Alévis et Arméniens en Anatolie

Dans son livre « Les Fils du soleil » (2013, Ed. Sigest) Erwan Kérivel retrace l’histoire des siècles de cohabitation entre Alévis et Arméniens en Anatolie, spécialement dans la région montagneuse du Dersim (aujourd’hui Tunceli). Kerivel affirme :

« En 1915, les Alévis sont la seule communauté dont les chefs spirituels font collectivement le serment de sauver leurs frères arméniens malgré les ordres du Sultan et le risque de représailles sévères ».

Résultat : les tribus du Dersim accueillent les fuyards, les cachent, puis en les aident à rejoindre la zone tenue par l’armée russe, sauvant ainsi environ 30.000 Arméniens. Ceux qui restent au Dersim finiront peu à peu par s’assimiler, de sorte qu’une bonne part des Alévis qui peuplent aujourd’hui la région sont en réalité des descendants des rescapés arméniens.

« La nature syncrétique et humaniste de la doctrine facilitait les conversions, explique Kerivel. L’alévisme étant le fruit d’interactions entre cultes païens, christianisme primitif, mysticisme soufi, etc., il présente des similitudes avec le christianisme arménien. »

L’État turc veut en finir

D’autres similitudes auront des conséquences beaucoup plus dramatiques. Voyant dans sa minorité arménienne une menace pour sa survie, l’empire ottoman finissant décide en 1915 de l’anéantir. Les Alévis, dépeints comme hérétiques et rebelles, sont déjà dans le collimateur. La protection qu’ils fournissent aux victimes du projet génocidaire les rendra encore plus suspects.

Malgré l’abolition du sultanat et du califat, malgré l’avènement de la république « moderne » de Mustafa Kemal, l’Etat turc veut en finir avec ces séditieux. Sur un prétexte futile, l’aviation turque ensevelit le Dersim sous un tapis de bombes en 1837-38, tuant des dizaines de milliers d’habitants.

Dans le village d’Erdal Kiliçkaya, l’armée rejoue le « scénario arménien » : une centaine de personnes sont emmenées hors du bourg, sommairement exécutées, leurs corps jetés dans les ravins avec interdiction de les enterrer. Les enfants sont massacrés, les jeunes filles emmenées, les survivants déplacés de force…

Suivra dans les années 70 une vague de pogroms très violents. Puis, au cours des deux décennies suivantes, la destruction d’un tiers des villages du Dersim. A ce jour, la répression continue, l’islamo nationalisme d’Erdogan ne pouvant tolérer l’esprit rebelle d’une minorité qui refuse de s’assimiler au sunnisme.

Une fuite vers l’Europe

Face à cet acharnement, les Alévis fuient massivement vers les grandes villes turques, où ils forment de fortes minorités. Ou vers l’Europe, où leur nombre s’élève aujourd’hui à deux millions. En France, ils seraient 400.000, en Allemagne près de 700.000.
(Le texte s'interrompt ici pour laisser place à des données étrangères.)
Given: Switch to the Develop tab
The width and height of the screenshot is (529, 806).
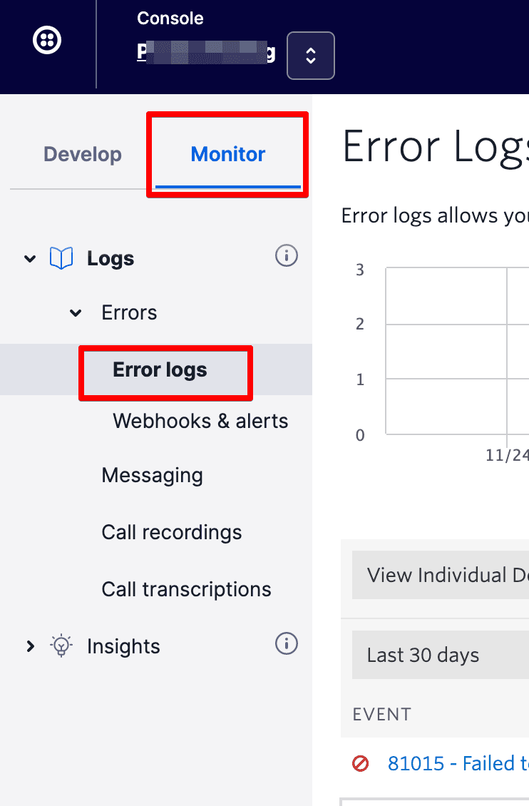Looking at the screenshot, I should (x=82, y=153).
D’après la Fédération des associations alévies, plus d’un quart des Turcs installés en Europe seraient Alévis. Beaucoup répugnent encore à brandir leur identité. Mais la génération née en Europe ne veut plus vivre cachée. Suleyman Akguç s’interroge :

« Je manifeste pour les droits des femmes, des LGBT, pour le Rwanda, pourquoi je ne manifesterais pas pour les droits des Arméniens ? Bien sûr, nous prenons le risque d’être punis, par exemple d’être arrêtés la prochaine fois que nous irons en Turquie. Mais je veux que ma communauté soit du bon côté de l’Histoire, pas du côté d’un État négationniste. »

Le prochain projet de la fédération alévie de France : construire à Erevan un monument à l’amitié entre Alévis et Arméniens.